Task description
The answer must consist of the records, repeated exactly.
[Input for this task Boundary: Start]
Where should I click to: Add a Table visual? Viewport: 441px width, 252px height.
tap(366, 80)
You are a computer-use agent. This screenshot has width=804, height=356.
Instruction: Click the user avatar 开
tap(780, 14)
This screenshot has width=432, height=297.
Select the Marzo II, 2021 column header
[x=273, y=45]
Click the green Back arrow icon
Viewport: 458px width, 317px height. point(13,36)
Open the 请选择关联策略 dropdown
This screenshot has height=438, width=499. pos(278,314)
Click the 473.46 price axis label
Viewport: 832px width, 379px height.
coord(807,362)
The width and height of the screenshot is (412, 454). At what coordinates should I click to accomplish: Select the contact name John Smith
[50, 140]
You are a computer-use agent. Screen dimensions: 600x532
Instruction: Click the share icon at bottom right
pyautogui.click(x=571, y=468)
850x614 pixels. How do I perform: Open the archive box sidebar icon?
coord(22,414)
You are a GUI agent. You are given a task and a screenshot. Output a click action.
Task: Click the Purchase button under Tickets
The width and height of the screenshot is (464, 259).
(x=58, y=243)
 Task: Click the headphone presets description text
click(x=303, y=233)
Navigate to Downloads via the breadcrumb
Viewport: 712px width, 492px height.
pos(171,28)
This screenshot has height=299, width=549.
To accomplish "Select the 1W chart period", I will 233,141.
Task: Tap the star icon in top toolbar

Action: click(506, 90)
[Input for this task Boundary: End]
Exercise answer
Where should I click to: Add a Table visual? Viewport: 441px width, 252px height.
tap(366, 80)
You are a computer-use agent. This screenshot has width=804, height=356.
Instruction: Click the user avatar 开
tap(780, 14)
This screenshot has width=432, height=297.
Select the Marzo II, 2021 column header
[x=273, y=45]
Click the green Back arrow icon
Viewport: 458px width, 317px height. point(13,36)
Open the 请选择关联策略 dropdown
This screenshot has height=438, width=499. pos(278,314)
Click the 473.46 price axis label
Viewport: 832px width, 379px height.
coord(807,362)
The width and height of the screenshot is (412, 454). At what coordinates should I click to accomplish: Select the contact name John Smith
[50, 140]
You are a computer-use agent. Screen dimensions: 600x532
Instruction: Click the share icon at bottom right
pyautogui.click(x=571, y=468)
850x614 pixels. How do I perform: Open the archive box sidebar icon?
coord(22,414)
You are a GUI agent. You are given a task and a screenshot. Output a click action.
Task: Click the Purchase button under Tickets
The width and height of the screenshot is (464, 259).
(x=58, y=243)
 Task: Click the headphone presets description text
click(x=303, y=233)
Navigate to Downloads via the breadcrumb
Viewport: 712px width, 492px height.
pos(171,28)
This screenshot has height=299, width=549.
To accomplish "Select the 1W chart period", I will 233,141.
Task: Tap the star icon in top toolbar

Action: click(506, 90)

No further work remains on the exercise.